よって、本発明は、インスリン抵抗性及び/又は脂肪組織の炎症に起因する疾患の治療又は予防のための医薬、及び該医薬のスクリーニング方法の提供を目的とする。
さらに、上記医薬を用いたインスリン抵抗性及び/又は脂肪組織の炎症に起因する疾患の治療又は予防法を提供する。
【課題を解決するための手段】
【0010】
すなわち、本発明は以下の(1)〜(6)に関する。
(1)オンコスタチンM受容体に対するアゴニストを含んでなる、インスリン抵抗性の改善薬。
(2)オンコスタチンM受容体に対するアゴニストを含んでなる、脂肪組織の抗炎症薬。
(3)前記オンコスタチンM受容体アゴニストが、以下の(a)又は(b)に示されるポリペプチドである(1)乃至(2)のいずれかに記載の医薬。
(a)配列番号3で表されるアミノ酸配列からなるポリペプチド
(b)配列番号3で表されるアミノ酸配列において、1若しくは数個のアミノ酸の置換、欠失若しくは挿入をもつアミノ酸配列からなり、かつ、オンコスタチンM受容体への活性作用を有するポリペプチド
(4)前記オンコスタチンM受容体アゴニストが、以下の(a)又は(b)に示されるポリペプチドを有効成分とする(1)乃至(2)のいずれかに記載の医薬。
(a)配列番号4から7のいずれかで表されるアミノ酸配列からなるポリペプチド
(b)配列番号4から7のいずれかで表されるアミノ酸配列において、1若しくは数個のアミノ酸の置換、欠失若しくは挿入をもつアミノ酸配列からなり、かつ、オンコスタチンM受容体への活性作用を有するポリペプチド
(5)(1)乃至(4)のいずれかに記載の医薬のスクリーニング方法であって、オンコスタチンM受容体への結合を指標とすることを特徴とするスクリーニング方法。

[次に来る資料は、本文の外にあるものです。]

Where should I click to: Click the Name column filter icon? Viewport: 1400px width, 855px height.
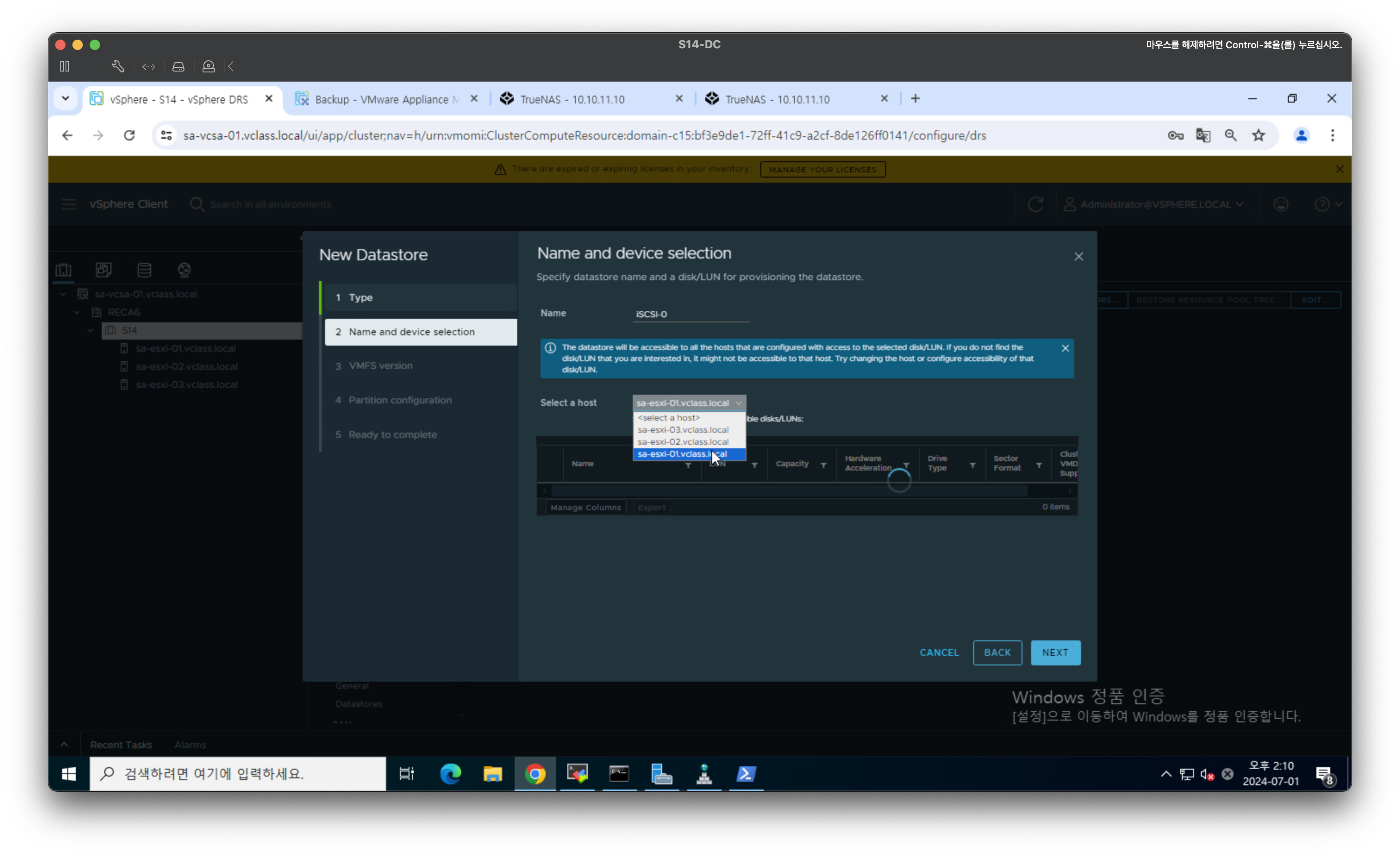point(688,466)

(6)(1)乃至(4)のいずれかに記載の医薬のスクリーニング方法であって、オンコスタチンM受容体に対する活性作用を指標とすることを特徴とするスクリーニング方法。
【発明の効果】
【0011】
本発明に係る医薬を用いることにより、インスリン抵抗性及び/又は脂肪組織の炎症に起因する疾患の治療又は予防が可能となる。

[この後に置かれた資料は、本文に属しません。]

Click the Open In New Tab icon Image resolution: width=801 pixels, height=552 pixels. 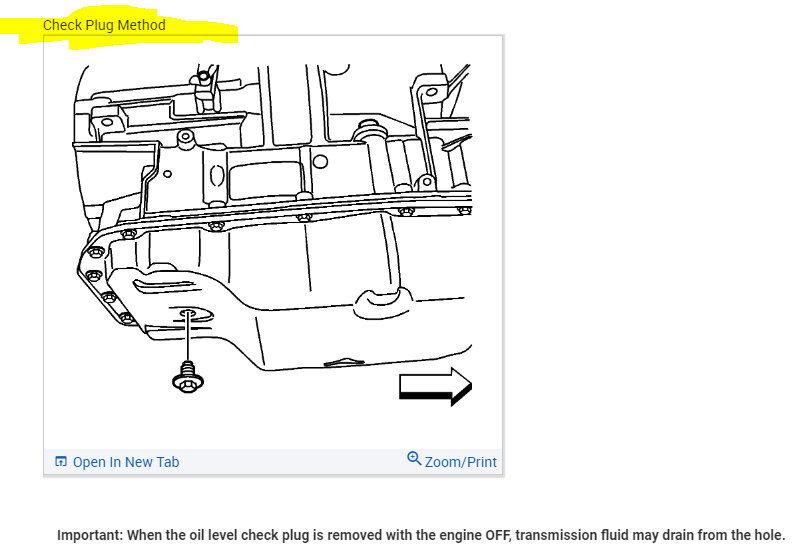click(x=61, y=461)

また、本発明に係るスクリーニング方法を用いることにより、インスリン抵抗性及び/又は脂肪組織の炎症に起因する疾患の治療又は予防のための医薬の開発を行うことが可能となる。
【図面の簡単な説明】
【0012】
【図1】肥満モデルマウスの脂肪組織におけるオンコスタチンM(OSM)の発現。Aは、肥満モデルマウスの脂肪組織に存在するOSMのウエスタンブロッティングによる解析結果である。B−Dは、各々、脂肪組織(B)、アディポサイト画分(C)及びSVF(間質血管細胞画分;stromal vascular fraction)(D)におけるタンパク質発現の定量分析の結果である。OSMのバンド強度は、チューブリンに対し標準化し、コントロール(白バー)に対する%で示した。データは、平均値±SEM。P<0.05、スチューデント tテスト。E−Lは、肥満モデルマウスの脂肪組織を、OSM、F4/80及びcaveolin−1で三重染色した図である。 通常食マウス及び正常マウスに比べ、高脂肪食マウス及び遺伝的肥満マウスob/obの脂肪組織において、OSMタンパクの有意な増加が確認された。

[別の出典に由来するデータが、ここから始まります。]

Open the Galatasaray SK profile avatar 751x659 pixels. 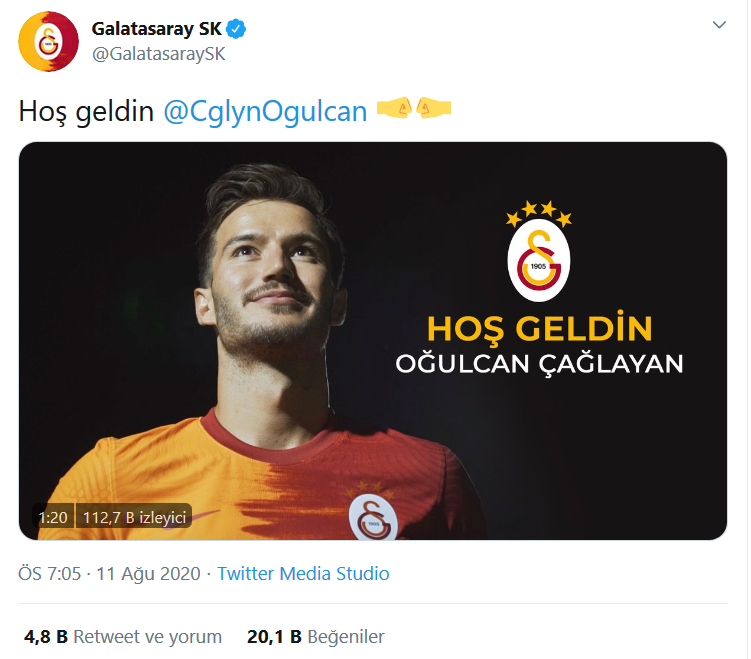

【図2】肥満モデルマウスの脂肪組織におけるOSM受容体サブユニット(OSMRβ)の発現。Aは、肥満モデルマウスの脂肪組織に存在するOSMRβのウエスタンブロッティングによる解析結果である。B及びCは、各々、脂肪組織(B)及びSVF(間質血管細胞画分;stromal vascular fraction)(C)におけるタンパク質発現の定量分析の結果である。OSMRβのバンド強度は、チューブリンに対し標準化し、コントロール(白バー)に対する%で示した。データは、平均値±SEM、P<0.05。スチューデント tテスト。D−Kは、肥満モデルマウスの脂肪組織を、OSMRβ、F4/80及びcaveolin−1で三重染色した図である。 通常食マウス及び正常マウスに比べ、高脂肪食マウス及び遺伝的肥満マウスob/obの脂肪組織において、OSMRβの有意な増加が確認された。また、OSMRβは主に脂肪組織マクロファージで発現していた。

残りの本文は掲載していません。